Pomorski Alarm Pogodowy poinformował w piątek na Twitterze o trąbie powietrznej, którą zarejestrowano na terenie gminy Gniew w województwie pomorskim. "Zalążek trąby lądowej obserwowany chwilę temu w gminie #Gniew (miejscowość Wielkie Walichnowy). Brak informacji o kontakcie z powierzchnią" - poinformował na Twitterze Pomorski Alarm Pogodowy.
Godzinę później pojawiło się kolejne ujęcie trąby lądowej - tym razem w formie fotografii.
Po kilku godzinach na Twitterze opublikowano również fotografię wału szkwałowego. "Wał szkwałowy nad miejscowością Subkowy, w powiecie tczewskim" - informował Pomorski Alarm Pogodowy. Jak wyjaśniali to Łowcy Burz, wał szkwałowy "jest zwykle podłużną, poziomą, nisko zawieszoną chmurą przypominającą klin lub taran, często nachyloną pod pewnym kątem do powierzchni terenu, przypominając nieraz nawet spodek kosmiczny. Sam w sobie nie jest groźny, jednak może być on zapowiedzią wystąpienia niebezpiecznych zjawisk".
18 września synoptycy podsumowali piątkową pogodę. "Ostatni raport, jaki otrzymaliśmy od P. Radosława Czaplewskiego, pochodzi z Pelplina (godzina 16:09, widok na N). To potwierdza, że mieliśmy dwie rodziny lejów kondensacyjnych, lub częściowo krótkotrwałych trąb lądowych. Pierwsza w okolicach Radostowa i druga na wschód od DK91" - czytamy.
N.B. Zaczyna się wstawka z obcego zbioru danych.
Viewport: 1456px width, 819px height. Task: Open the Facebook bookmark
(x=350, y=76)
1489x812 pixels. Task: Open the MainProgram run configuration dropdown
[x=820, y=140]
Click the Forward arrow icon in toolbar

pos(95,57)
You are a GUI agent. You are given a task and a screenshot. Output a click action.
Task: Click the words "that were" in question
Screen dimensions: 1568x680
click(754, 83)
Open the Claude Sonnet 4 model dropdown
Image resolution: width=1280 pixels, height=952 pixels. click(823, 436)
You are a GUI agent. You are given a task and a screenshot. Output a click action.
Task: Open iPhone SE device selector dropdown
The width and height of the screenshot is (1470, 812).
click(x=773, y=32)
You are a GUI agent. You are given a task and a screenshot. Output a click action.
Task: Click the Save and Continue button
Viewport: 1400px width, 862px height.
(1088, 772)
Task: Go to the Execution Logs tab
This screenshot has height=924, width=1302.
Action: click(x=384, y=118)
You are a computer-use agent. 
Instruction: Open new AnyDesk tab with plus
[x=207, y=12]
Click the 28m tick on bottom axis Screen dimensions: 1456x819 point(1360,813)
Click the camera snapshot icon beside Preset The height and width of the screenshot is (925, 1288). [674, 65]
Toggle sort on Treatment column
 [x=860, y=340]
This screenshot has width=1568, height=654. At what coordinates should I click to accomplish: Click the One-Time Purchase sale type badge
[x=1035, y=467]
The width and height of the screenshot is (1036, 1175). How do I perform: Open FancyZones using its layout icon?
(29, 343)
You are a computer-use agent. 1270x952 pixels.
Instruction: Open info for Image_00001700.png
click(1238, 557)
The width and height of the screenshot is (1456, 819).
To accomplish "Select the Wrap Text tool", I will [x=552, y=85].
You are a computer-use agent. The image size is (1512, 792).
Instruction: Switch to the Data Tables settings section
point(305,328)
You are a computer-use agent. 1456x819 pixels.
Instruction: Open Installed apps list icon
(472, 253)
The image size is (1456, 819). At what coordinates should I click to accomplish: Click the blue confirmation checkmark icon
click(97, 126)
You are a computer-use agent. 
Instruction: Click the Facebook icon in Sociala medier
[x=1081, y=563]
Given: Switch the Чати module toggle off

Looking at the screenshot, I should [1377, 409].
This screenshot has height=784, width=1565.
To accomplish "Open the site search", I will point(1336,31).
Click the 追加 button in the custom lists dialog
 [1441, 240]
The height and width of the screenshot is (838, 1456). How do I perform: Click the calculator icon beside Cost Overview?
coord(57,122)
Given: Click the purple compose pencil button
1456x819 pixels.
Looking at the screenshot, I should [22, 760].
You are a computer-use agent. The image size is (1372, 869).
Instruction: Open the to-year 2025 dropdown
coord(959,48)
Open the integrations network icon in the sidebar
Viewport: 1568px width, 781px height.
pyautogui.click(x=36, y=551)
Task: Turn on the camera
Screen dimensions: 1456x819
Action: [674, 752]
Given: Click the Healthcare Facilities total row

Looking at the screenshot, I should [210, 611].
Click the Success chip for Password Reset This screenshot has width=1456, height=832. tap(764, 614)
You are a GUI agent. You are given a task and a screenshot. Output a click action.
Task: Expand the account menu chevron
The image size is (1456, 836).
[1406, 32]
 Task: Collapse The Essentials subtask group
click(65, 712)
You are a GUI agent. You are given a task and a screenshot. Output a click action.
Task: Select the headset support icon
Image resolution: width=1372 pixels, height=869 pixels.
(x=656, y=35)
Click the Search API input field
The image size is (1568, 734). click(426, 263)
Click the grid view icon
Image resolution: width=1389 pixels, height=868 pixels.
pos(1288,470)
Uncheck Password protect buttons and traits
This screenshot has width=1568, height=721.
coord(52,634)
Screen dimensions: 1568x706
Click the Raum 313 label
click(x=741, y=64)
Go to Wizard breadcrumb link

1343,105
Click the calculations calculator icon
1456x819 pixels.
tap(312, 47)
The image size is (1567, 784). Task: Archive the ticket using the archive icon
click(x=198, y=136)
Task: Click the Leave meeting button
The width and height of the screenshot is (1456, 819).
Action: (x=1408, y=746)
Załamanie pogody trwa od czwartku i nie ma żadnych przesłanek by twierdzić, że pogoda się poprawi. W sobotę nadal będzie pochmurno i deszczowo. Na północy kraju będzie najchłodniej - tam termometry mogą wskazać nawet 9 stopni, ale w Gdańsku i Szczecinie synoptycy nie prognozują opadów. Nieco wyższa temperatura, ale z deszczem, zapowiadana jest na południu kraju i w centralnej Polsce. Termometry wskażą tam od 13 do 15 stopni.
Synoptycy nie mają również optymistycznych prognoz w sprawie pogody na niedzielę. Deszczowa aura pozostanie z nami również pod koniec weekendu. Co prawda temperatura na północy wzrośnie o kilka stopni, ale opadów wciąż można spodziewać się na wschodzie i w centralnej Polsce.